Table 2.

Research illustrating the ability of dental pulp stem cells to promote nerve regeneration in vitro

Publication year	Cell source	Induction protocol	Material(s) applied	Dose/concentration	Neurocyte type	Culture duration	Results	Ref.
2022	Human	DMEM + 20% (FBS + P/S + AA + bFGF)	Dental pulp cell sheets	3200 cells/cm2	SH-SY5Y neuroblastoma cells	3 d	Dental pulp cell sheets provided neurotrophic support by expressing NTF; the amount of neurotrophic factors produced by dental pulp cell sheets was sufficient to induce nerve regeneration in vitro and promote nerve repair in vivo; dental pulp cell sheets improved axon guidance and reduced axon branching	[113]
2020	Rat	α-MEM + 10% (FBS + P/S + NEAA)	DPSCs-CM	-	TGNCs from rats	3 wk	DPSCs-CM was found to contain significant levels of nerve growth factor, brain-derived neurotrophic factor, neurotrophic factor-3, and glial cell line-derived neurotrophic factor; DPSCs-CM increased the survival rate of primary trigeminal ganglion neurons and promoted the growth of neurites	[130]

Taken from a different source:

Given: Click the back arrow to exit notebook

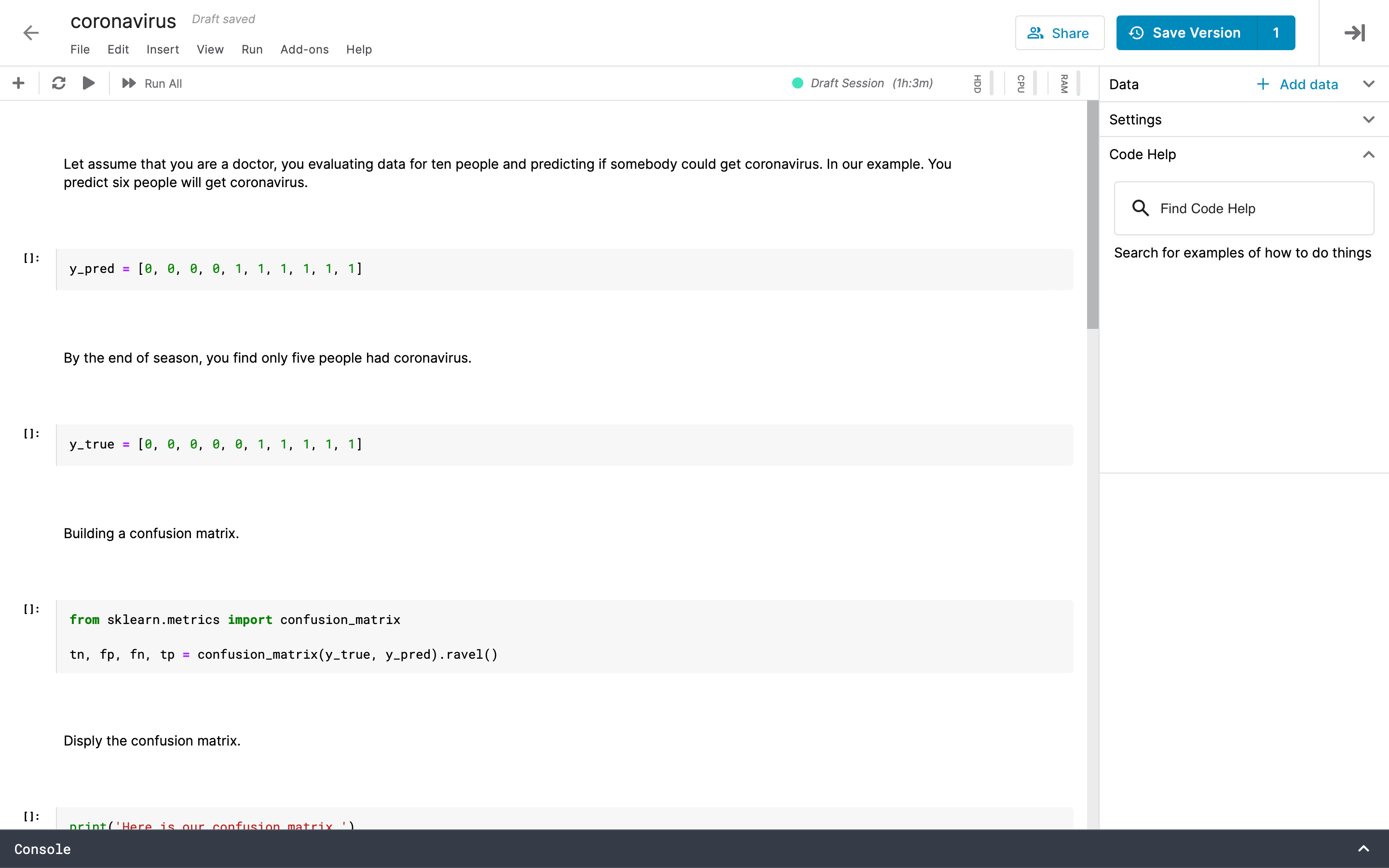Looking at the screenshot, I should [x=31, y=33].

2020	Rat	α-MEM + 10% (FBS + P/S + NEAA)	DPSCs-CM	50% DPSCs-CM	PC12 cells	8 d	DPSCs-CM was found to contain neurotrophic factors, brain-derived neurotrophic factor, and glial cell line-derived neurotrophic factor, which increased the viability and differentiation of PC12 cells and played an important role in axonal growth and survival, proving that DPSCs-CM treatment is a potential cell-free therapy for peripheral nerve repair and has a stronger effect on PC12 cells than DPSCs	[115]

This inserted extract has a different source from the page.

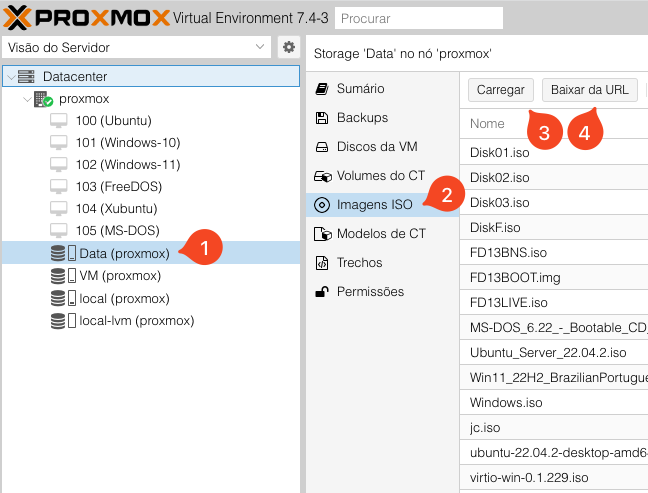Select the 102 (Windows-11) virtual machine
The height and width of the screenshot is (493, 648).
coord(127,164)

AA: Ascorbic acid; bFGF: Basic fibroblast growth factor; DPSCs-CM: DPSCs-conditioned medium; DMEM: Dulbecco’s modified Eagle medium; FBS: Fetal bovine serum; NTF: Neurotrophic factor; NEAA: Nonessential amino acids; P/S: Penicillin and streptomycin; TGNC: Trigeminal ganglion neuronal cells.